Waiting for the Cable Guy
It’s admittedly comfortable here, stretched out on the couch with my laptop, serenaded by Wilco and the Editors. But, darn it, the Time Warner telemarketer told me the guy (is it always a guy?) would be here between 12:30 and 2:30 p.m.
I rushed home and arrived only five minutes late, which for me is early. What if the guy came on time and left?
It is 12:40 p.m. I call to check and I am told that they have me down for anytime between noon and 4:30, and that the guy’s running behind. Can’t they call to tell me approximately when he might arrive? Sorry, m’am. We can’t do that.
Argghh! Patience, Barb, patience.
3 p.m. So far, I wrote a little story for Wednesday’s paper from my laptop, sent my dad an e-mail hello, wrapped up three boxes of Fruit Rollups to send to my college freshmen, picked my clothes off the bedroom floor and put a 3-pound ham in a pan for dinner.
4 p.m. Hold on while I call customer service, again. Ah, from the Glens Falls office, Sonja says she will call the technician (that is, the cable guy) and ask him to call me with an estimated time of arrival. OK.
It was only a week ago that I finally signed up for phone service offered by Time Warner, which already provides our Internet connection and cable TV. Bundle me, baby! Three-in-one! I felt guilty bidding adieu to Verizon and AT&T, figuring every cancellation translates into an eventual loss of jobs somewhere. Besides, there was absolutely nothing wrong with my local and long-distance service. In fact, I like the security of knowing my phone will work even when the electricity is out. But I like even more the possibility of saving twenty bucks a month on phone service. Nothing personal, Ma Bell.
It’s 4:26, and no word from a technician. Let’s see who answers the phone this time. When I get through at 4:30, the winner is Fred, who is also in Glens Falls. He has seen neither hide nor hair of Sonja, who he said works on a different floor and in any case is done at 4:30 and by now would be down the back stairs and out the door. He puts me on hold while he looks into the situation.
4:45. Fred is back, super polite and with the promise that someone will be here today, really. Really? Please connect me to a customer service rep. I imagine a room of people. Fred covers his headset mike and looks around. Who wants to talk to this crazy lady?
4:55. Ben, a tech support customer service supervisor based in Rotterdam, takes the call. Like Fred, he was super efficient and polite, the kind of guy you feel bad being mad at. He doesn't know why I was repeatedly told that a tech couldn’t call me or why a telemarketer told me I could be assigned a two-hour window. But he discovered that the tech was having a heckova time on a call in Ballston Spa and, good news, I’m next. For my trouble, Time Warner would waive the $19.99 fee for keeping my phone number, plus credit my account $20 for waiting so long and impatiently. Woweewow. I’ll take it.
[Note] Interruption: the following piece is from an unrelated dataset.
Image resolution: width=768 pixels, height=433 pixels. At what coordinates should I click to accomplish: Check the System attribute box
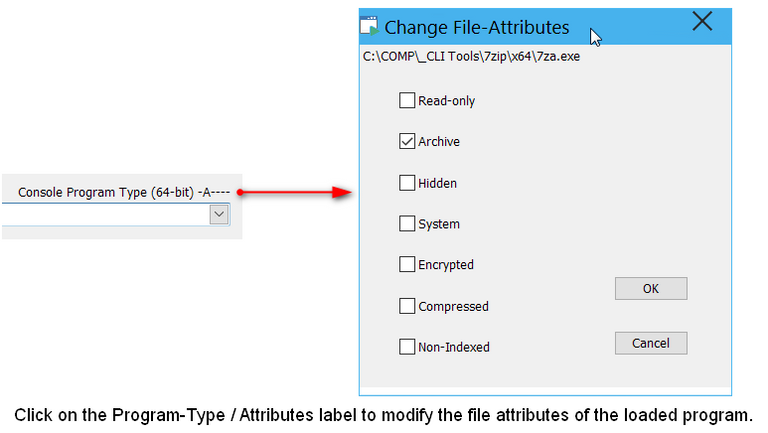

5:02. Fred, bless his soul, calls to make sure I got the message that I was getting from Ben, who was still on the other line listening to me vent.
5:06. Put the ham in the oven. Look out the window. Tick, tick, tick.
Here comes a white truck. Could it be? Yes! And here is Jared, apologizing for not calling while he was on hold with his own tech people for more than an hour trying to get a modem to work in Ballston Spa.
5:48. Husband pulls into the driveway with a non-traditional greeting: What are you doing home? This is way early for me. Cable guy’s here, I explain. For the phone.
6:14. Phone works, Internet is back on, Jared is done for the day, and I can make unlimited calls to places where no one I know lives. And if I remember to cancel AT&T, I’ll actually start saving money. Don’t bother calling to remind me. Now I have caller I.D.